Türkiye Cumhuriyet Merkez Bankası (TCMB) Aralık ayı Para Piyasası Kurulu (PPK) toplantısında politika faizini (1 haftalık repo) 250 baz puan düşürerek %47,5’e indirdi. Politika faizinin 300 baz puan üstünde belirlenen gecelik vadede borç verme ve 300 baz puan altında belirlenen gecelik borçlanma faizlerinin marjı 150 baz puana daraltılarak piyasada faizlerinin gevşeme alanı bir miktar kısıtlandı. Politika ve gecelik faiz arasındaki makasının küçültülmesini faiz indirimini dengeleyen ihtiyatlı bir adım olarak görüyoruz.

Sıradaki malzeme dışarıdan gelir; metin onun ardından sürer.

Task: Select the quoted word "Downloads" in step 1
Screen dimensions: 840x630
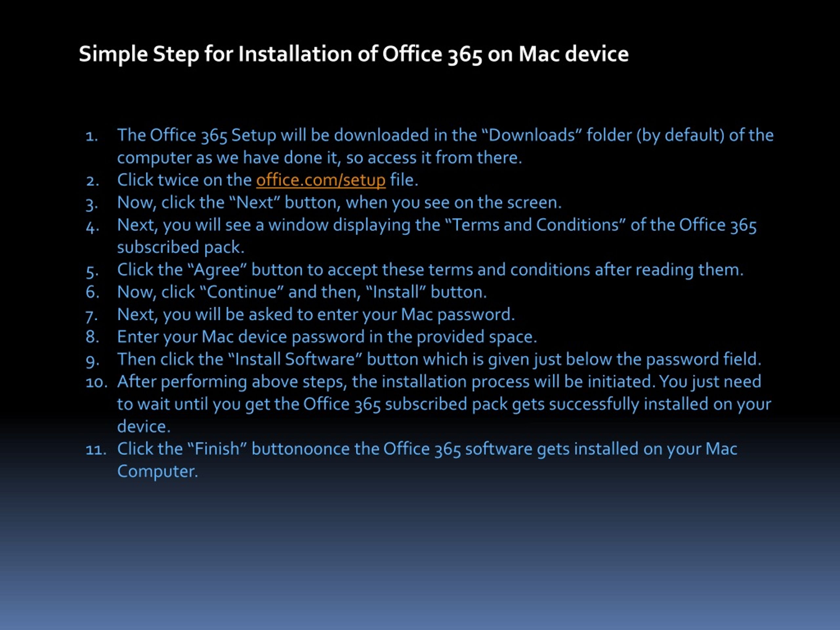Action: [x=532, y=135]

Beklentilerin alt bandında belirlenen asgari ücret artışının ardından faiz indirme adımına dair beklentiler yukarı gelmiş, piyasa tahminleri 150 baz puandan 200-250 baz puan aralığına kaymıştı. 2025 Para Politikası Metni’nde toplantı sayısının 12’den 8’e indirilmesi sonrası faiz adımının 250 baz puan düzeyinde gerçekleşmesi şaşırtıcı değil.
Açıklama sonrası piyasalarda önemli bir tepki görülmedi. Asgari ücret kararı sonrası Borsa İstanbul’da özellikle banka hisselerinde sert bir yükseliş yaşanmıştı, kısa vadeli tahvil faizleri gerilemişti. Önümüzdeki dönemde faiz indirim döngüsünün kısa-orta vadeli Türk lirası tahviller ve hisse senedi için pozitif fiyatlanmasını bekliyoruz. Türk lirası için temkinli iyimser görüşümüzü koruyoruz.
Basın duyurusunda iki temel değişiklik öne çıkıyor. Kısa vadeli enflasyon görünümünde beklentiler iyileşiyor ve PPK kararlarının ihtiyatlı bir yaklaşımla “toplantı bazlı” alınacağı vurgulanıyor.
TCMB Aralık ayına dair öncü göstergelerin enflasyon genel eğiliminde düşüş ve işlenmemiş gıda enflasyonunda normalleşmeye işaret ettiğini söylüyor. Bu değerlendirmeye katılıyor ve Aralık ayında aylık enflasyon rakamının %1,5-%1,8 aralığında gerçekleşmesini bekliyoruz. TCMB’nin elindeki veri seti bizden daha zengin olduğu için kısa vadeli öngörüsünde yukarı yönlü sapma ihtimalinin düşük olduğuna inanıyoruz.
Hafta başında kafamızdaki temel sorular (i) asgari ücret artışı sonrası Ocak-Şubat döneminde yaşanacak fiyat artışının ne boyutta olacağı ve (ii) faiz indirim patikasının nasıl belirleneceğiydi. Asgari ücret artışının gerçekleşen enflasyon yerine beklenen enflasyona daha yakın belirlenmesiyle ilk soruya dair belirsizlik biraz azaldı ve tahminlerimizde sınırlı bir iyileşme yaptık. 2025 yılında PPK toplantı sayısının 12’den 8’e indirilmesiyle ikinci soruda Merkez Bankası zaman kazandı.
Ocak ayında muhtemelen Para Politikası Kurulu toplantısı yapılmayacak. Merkez Bankası 6 Şubat tarihindeki Enflasyon Raporu toplantısında piyasalar ile enflasyon öngörülerini paylaşacak. PPK toplantı takvimini önümüzdeki günlerde öğreneceğiz (en geç 2 Ocak) ancak şuanki beklentimiz 2025 yılının ilk PPK toplantısının 13 ya da 20 Şubat tarihlerinde gerçekleşmesi. Dolayısıyla bir sonraki faiz kararında büyük ihtimalle Ocak TÜFE verisini görmüş olacak. Enflasyon ana eğiliminde bir bozulma olmazsa 2025 yılının ilk toplantısında 250 baz puanlık adımla indirim serisi devam eder. Enflasyondaki düşüş eğiliminin bozulduğu ya da yavaşladığı dönemlerde adım küçülebilir.
2025 sonunda politika faizinin %30’a indirileceği tahminimizi şimdilik değiştirmiyoruz ancak PPK tarihleri belli olduktan sonra yeniden gözden geçireceğiz. Kur varsayımımızı artırdıktan sonra %28 seviyesine çıkardığımız 2025 sonu enflasyon tahminimiz üzerinde beklentimizden düşük asgari ücret kaynaklı 1,0-1,5 uan aşağı yönlü risk görüyoruz. Aralık TÜFE verisini gördükten sonra o tarafta da güncelleme yapacağız.